Remix clone Hacker News

new | show | ask | jobs Github

	▲	jameson 8 hours ago
		How should one compare benchmark results? For example, SWE-bench Pro improved ~11% compared with Opus 4.6. Should one interpret it as 4.7 is able to solve more difficult problems? or 11% less hallucinations?
	▲	azeirah 8 hours ago \| parent \| next [-]
		There is no hallucination benchmark currently. I was researching how to predict hallucinations using the literature (fastowski et al, 2025) (cecere et al, 2025) and the general-ish situation is that there are ways to introspect model certainty levels by probing it from the outside to get the same certainty metric that you _would_ have gotten if the model was trained as a bayesian model, ie, it knows what it knows and it knows what it doesn't know. This significantly improves claim-level false-positive rates (which is measured with the AUARC metric, ie, abstention rates; ie have the model shut up when it is actually uncertain). This would be great to include as a metric in benchmarks because right now the benchmark just says "it solves x% of benchmarks", whereas the real question real-world developers care about is "it solves x% of benchmarks reliably" AND "It creates false positives on y% of the time". So the answer to your question, we don't know. It might be a cherry picked result, it might be fewer hallucinations (better metacognition) it might be capability to solve more difficult problems (better intelligence). The benchmarks don't make this explicit.
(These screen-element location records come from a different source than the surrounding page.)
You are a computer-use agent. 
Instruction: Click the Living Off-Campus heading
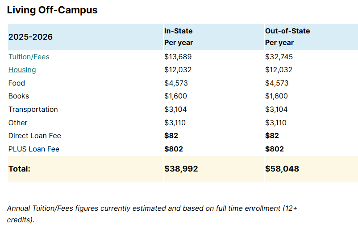tap(52, 10)
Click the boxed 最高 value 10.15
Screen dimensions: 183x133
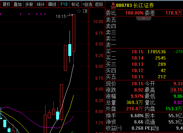177,90
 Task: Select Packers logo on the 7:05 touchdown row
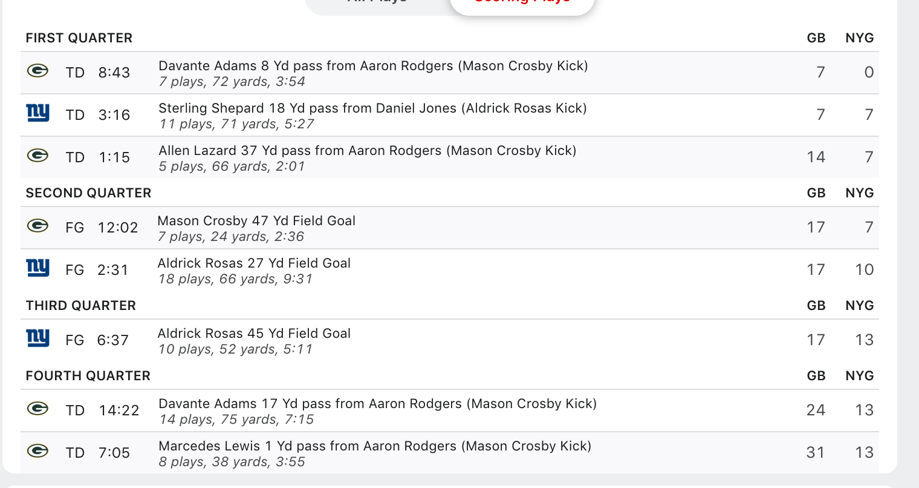coord(37,452)
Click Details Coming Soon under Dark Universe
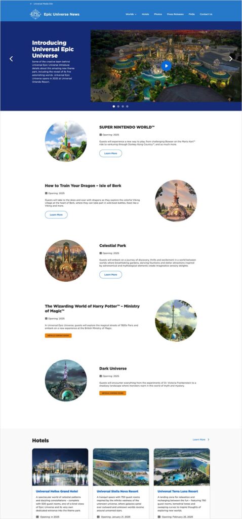Image resolution: width=242 pixels, height=519 pixels. 112,393
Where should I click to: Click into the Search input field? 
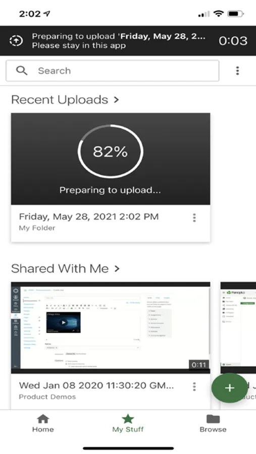pyautogui.click(x=113, y=71)
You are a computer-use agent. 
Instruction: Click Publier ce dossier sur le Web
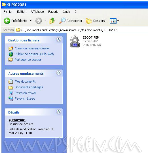[x=34, y=54]
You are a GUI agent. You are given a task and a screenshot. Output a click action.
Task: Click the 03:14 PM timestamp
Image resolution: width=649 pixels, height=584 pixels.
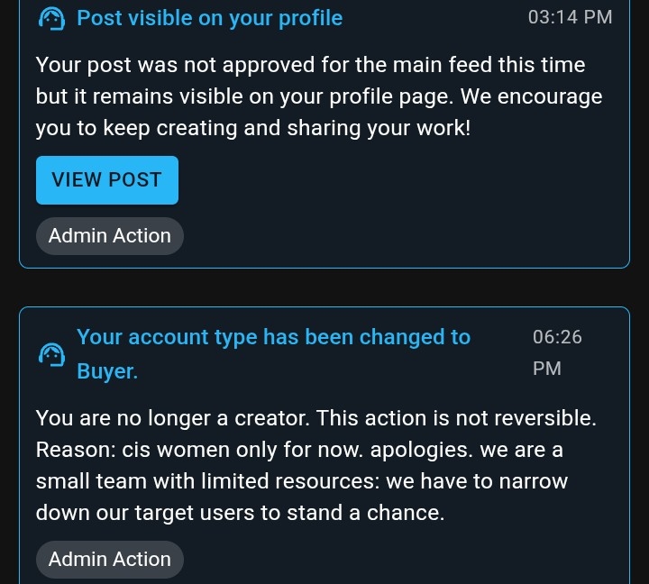pos(570,18)
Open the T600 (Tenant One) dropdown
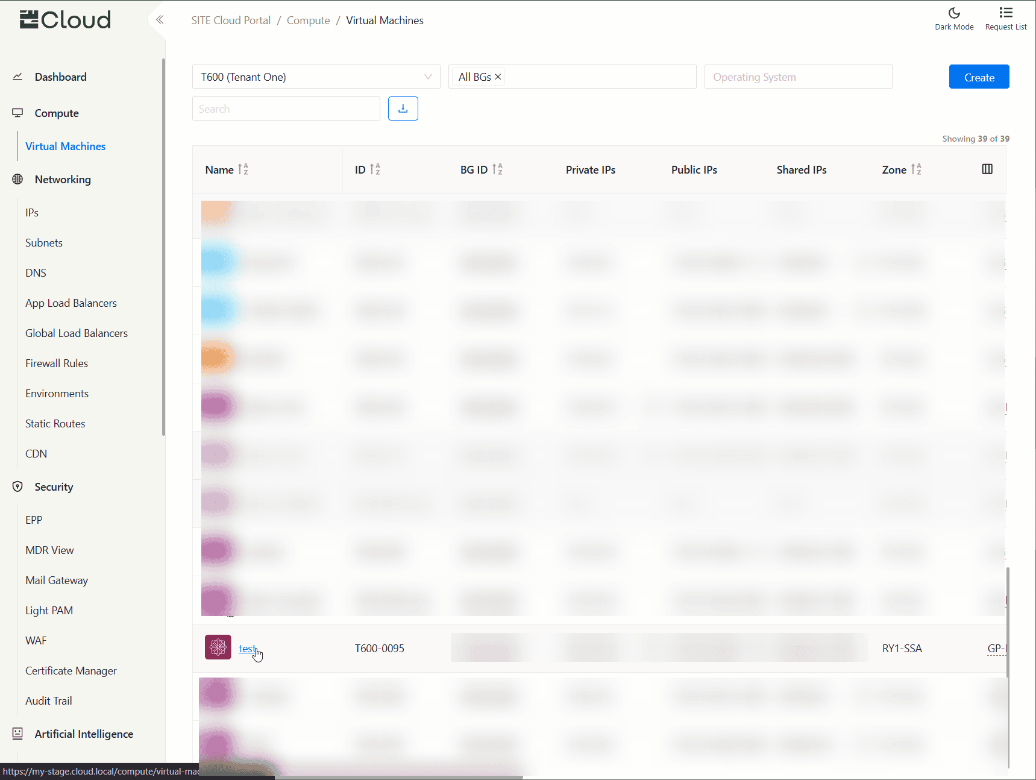 click(x=316, y=77)
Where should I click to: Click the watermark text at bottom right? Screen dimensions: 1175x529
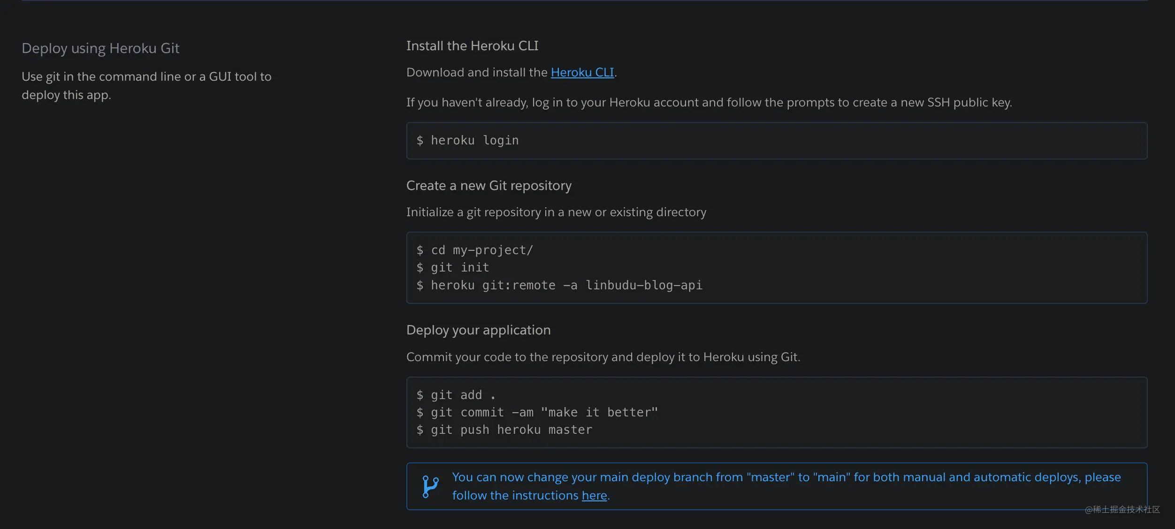(x=1122, y=509)
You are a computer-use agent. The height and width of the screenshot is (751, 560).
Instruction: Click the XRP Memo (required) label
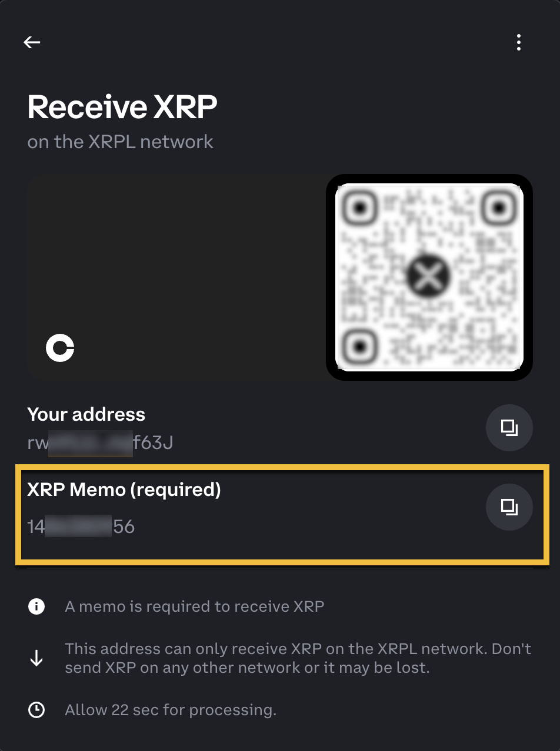click(124, 490)
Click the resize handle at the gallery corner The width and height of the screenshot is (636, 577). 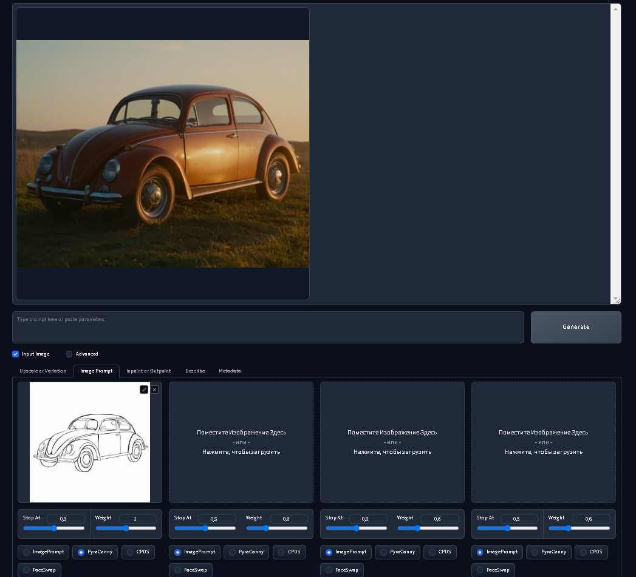click(617, 300)

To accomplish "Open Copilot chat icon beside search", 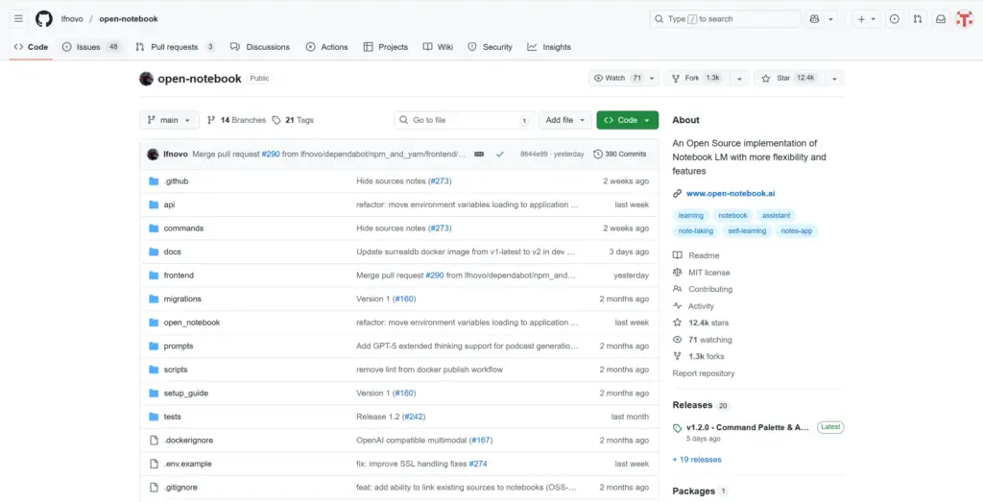I will (x=815, y=18).

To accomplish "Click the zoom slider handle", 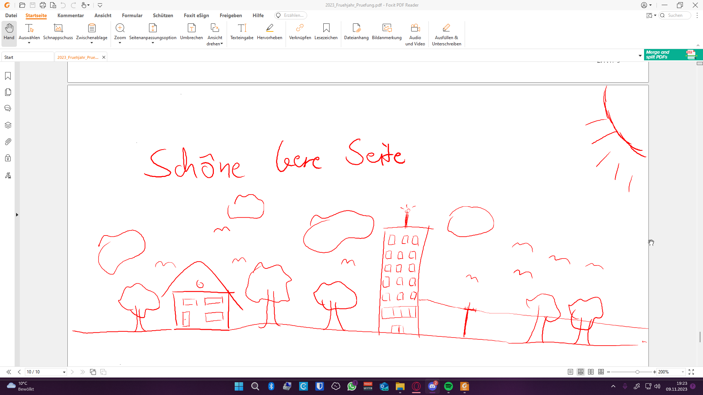I will coord(637,372).
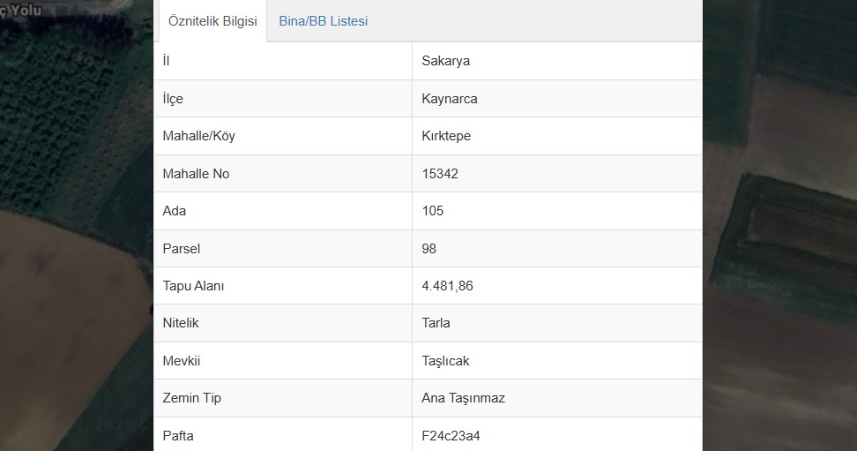Click the Pafta label cell
The width and height of the screenshot is (857, 451).
pyautogui.click(x=282, y=434)
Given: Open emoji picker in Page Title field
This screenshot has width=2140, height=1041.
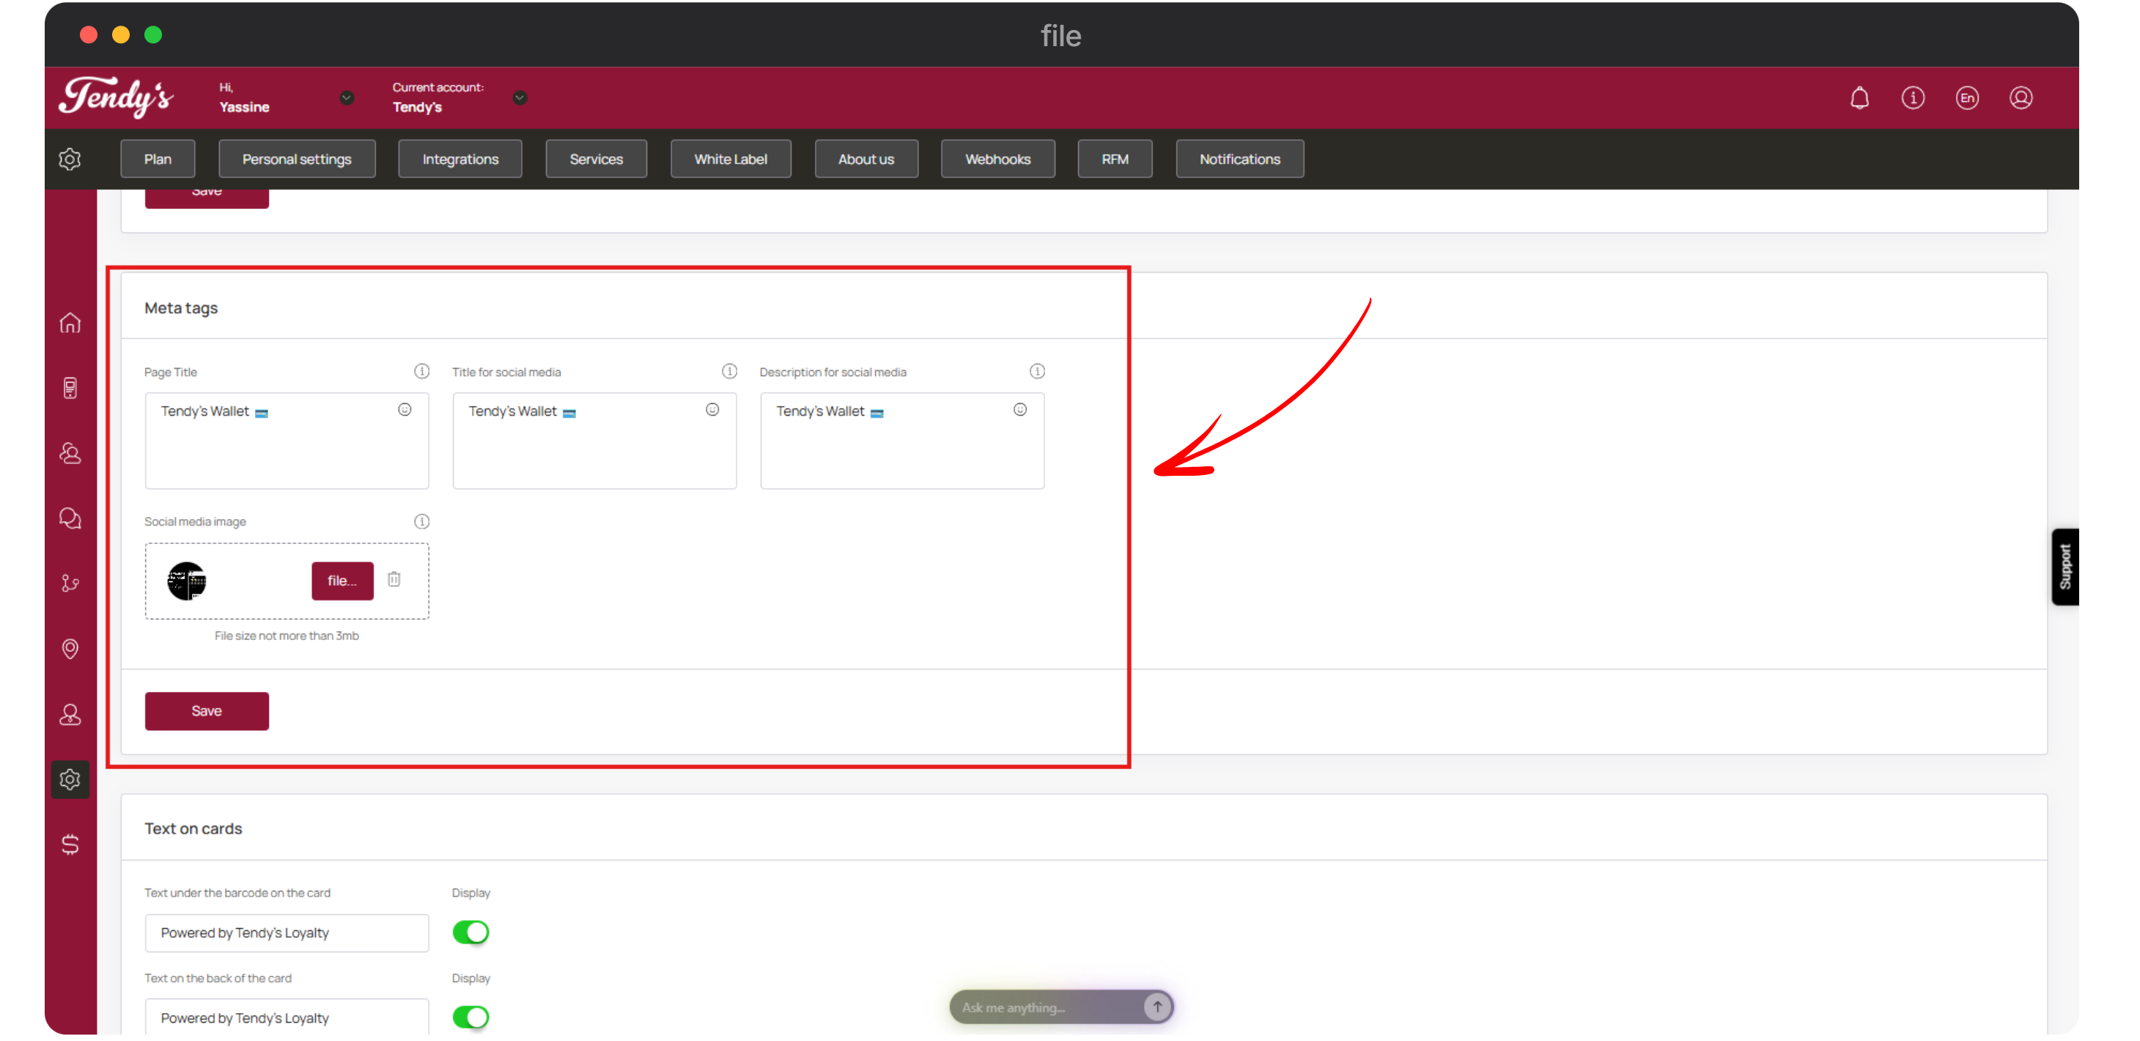Looking at the screenshot, I should pyautogui.click(x=405, y=410).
	▲	HarHarVeryFunny 7 hours ago \| parent \| prev \| next [-]
		Benchmarks are meaningless. Try it on your own problems and see if it has improved for what you want to use it for.
	▲	zeroonetwothree 8 hours ago \| parent \| prev \| next [-]
		Benchmark results don’t directly translate to actual real world improvement. So we might guess it’s somewhat better but hard to say exactly in what way
	▲	theptip 8 hours ago \| parent \| prev [-]
		11% further along the particular bell curve of SWE-bench. Not really easy to extrapolate to real world, especially given that eg the Chinese models tend to heavily train on the benchmarks. But a 10% bump with the same model should equate to “feels noticeably smarter”. A more quantifiable eval would be METR’s task time - it’s the duration of tasks that the model can complete on average 50% of the time, we’ll have to wait to see where 4.7 lands on this one.